### Activity
Print exactly, and only, the lines from the one containing "Task: Confirm with the OK button" through the last line of the records below, both included; leave out the pictures.

- - -

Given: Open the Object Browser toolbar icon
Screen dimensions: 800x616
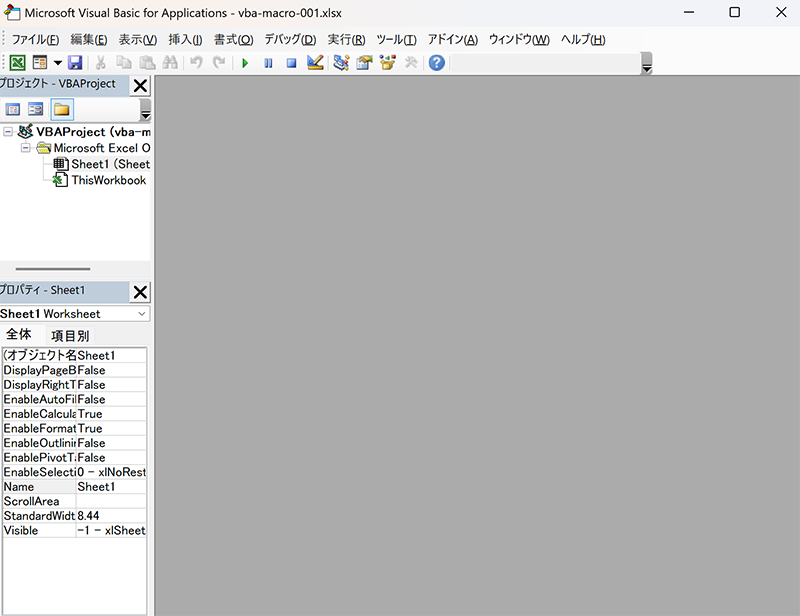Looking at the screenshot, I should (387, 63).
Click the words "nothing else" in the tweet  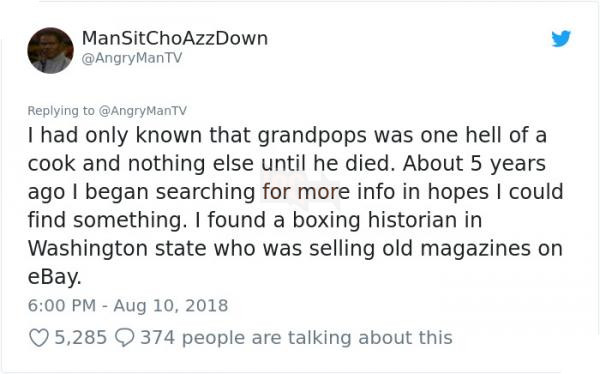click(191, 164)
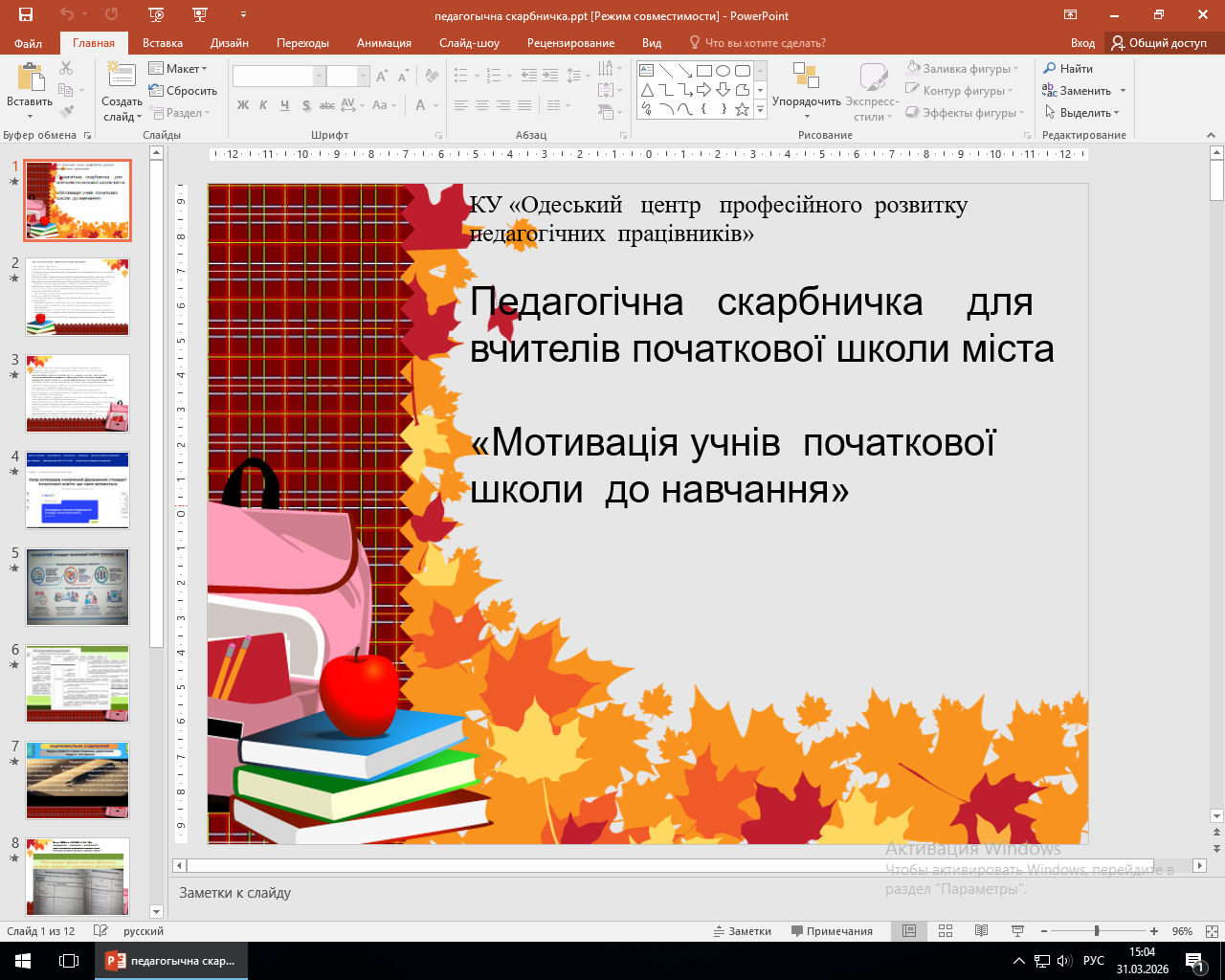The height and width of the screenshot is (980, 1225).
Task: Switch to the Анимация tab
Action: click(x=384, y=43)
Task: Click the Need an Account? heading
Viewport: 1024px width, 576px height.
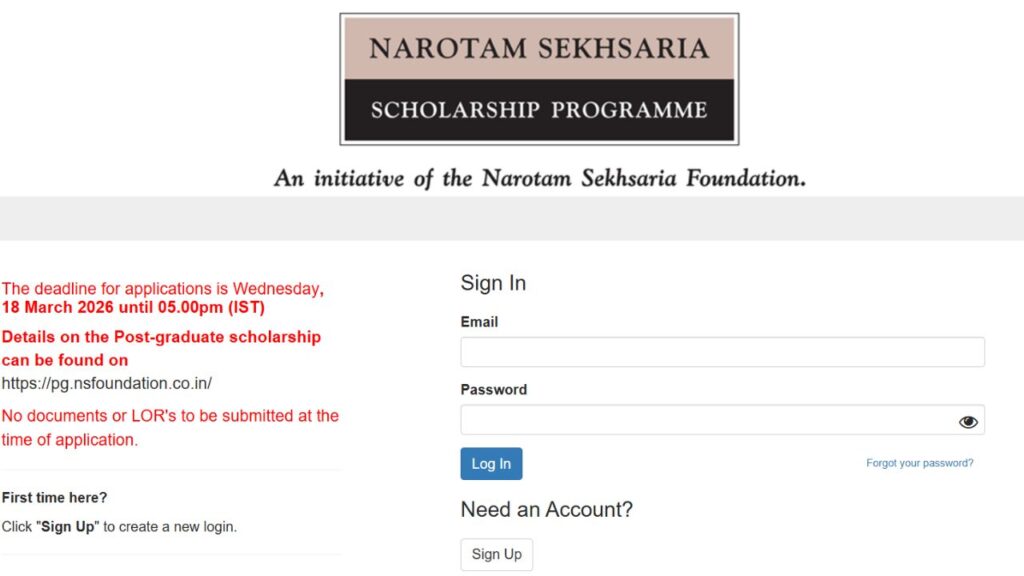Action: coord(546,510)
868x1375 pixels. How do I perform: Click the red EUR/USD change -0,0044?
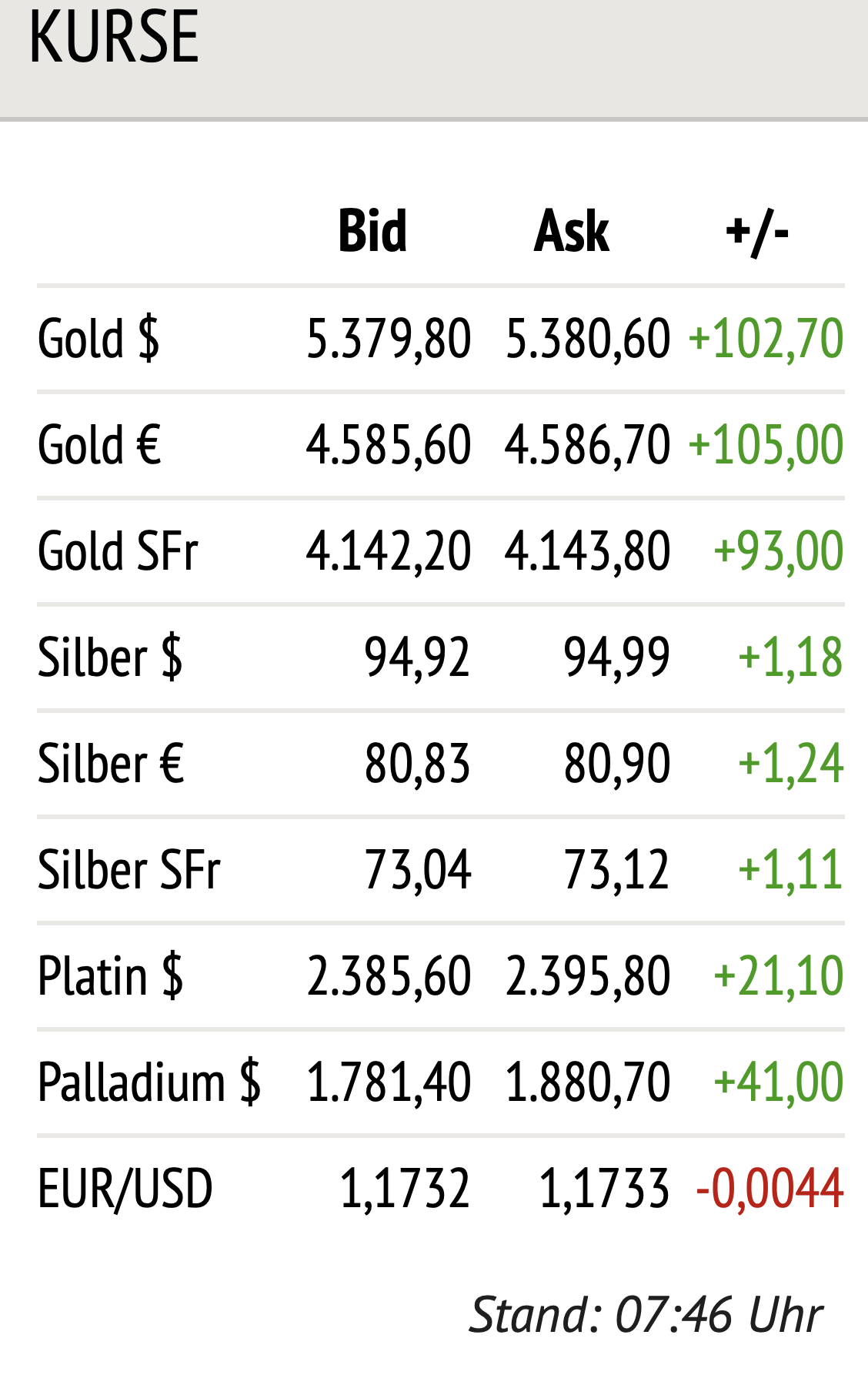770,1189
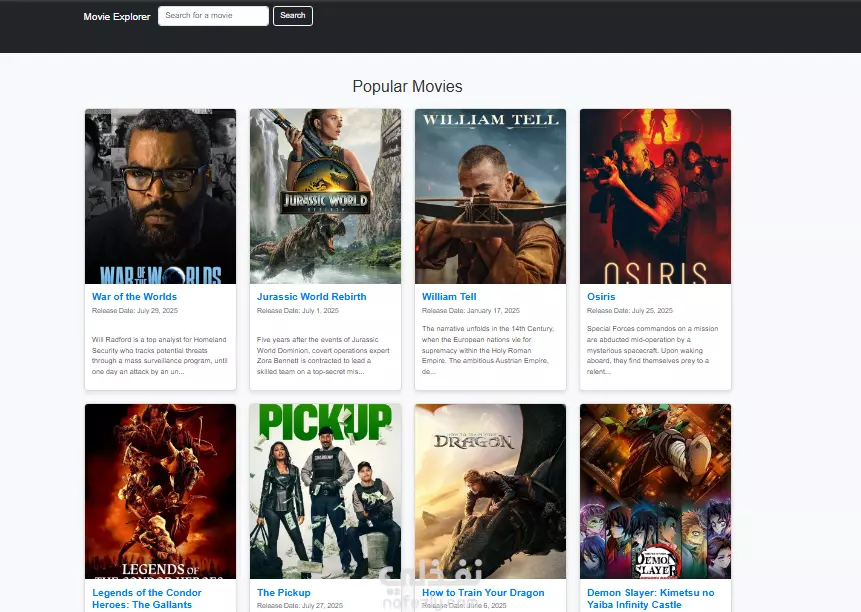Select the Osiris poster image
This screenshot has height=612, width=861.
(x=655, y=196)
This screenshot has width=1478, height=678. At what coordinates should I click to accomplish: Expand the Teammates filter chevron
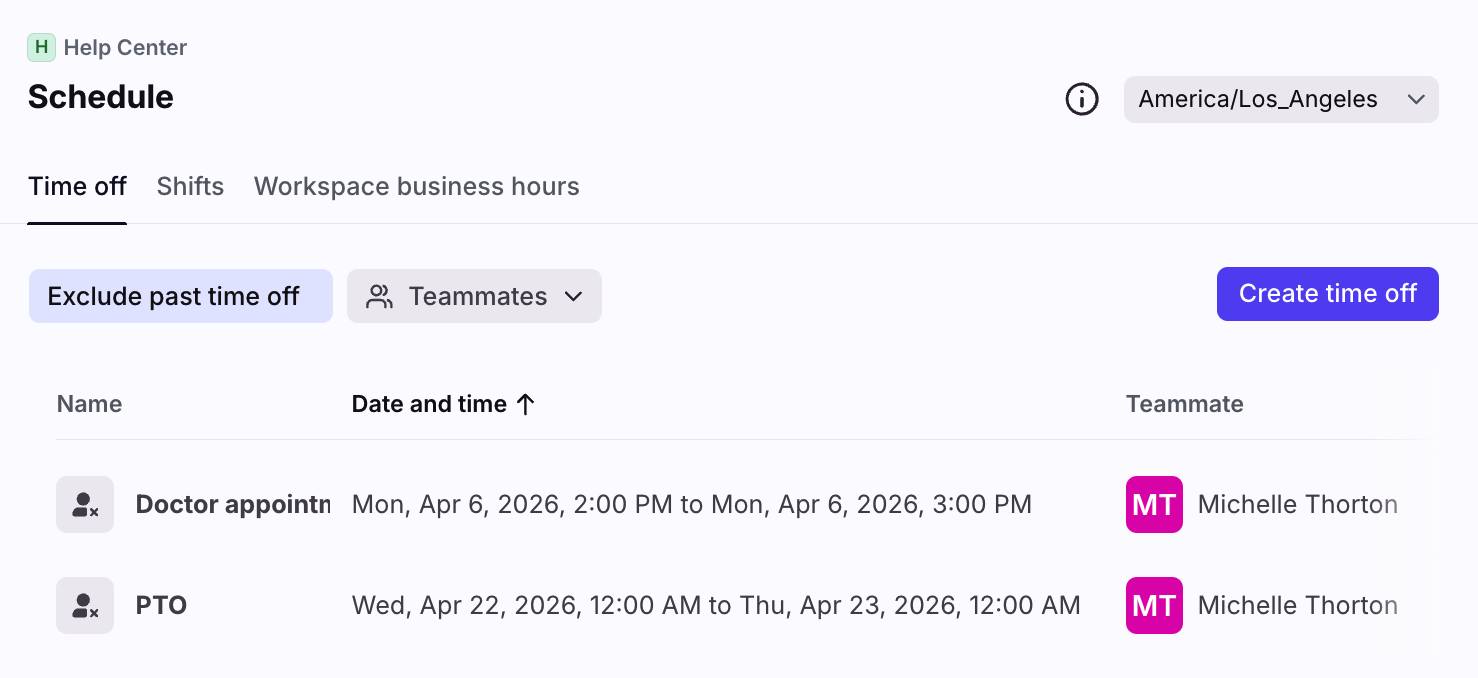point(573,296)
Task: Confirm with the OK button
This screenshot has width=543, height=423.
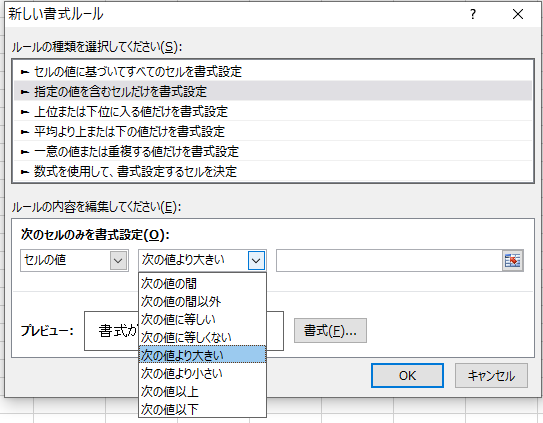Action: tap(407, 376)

- - -

### Result of the exercise
Task: Confirm with the OK button
This screenshot has width=543, height=423.
Action: tap(407, 376)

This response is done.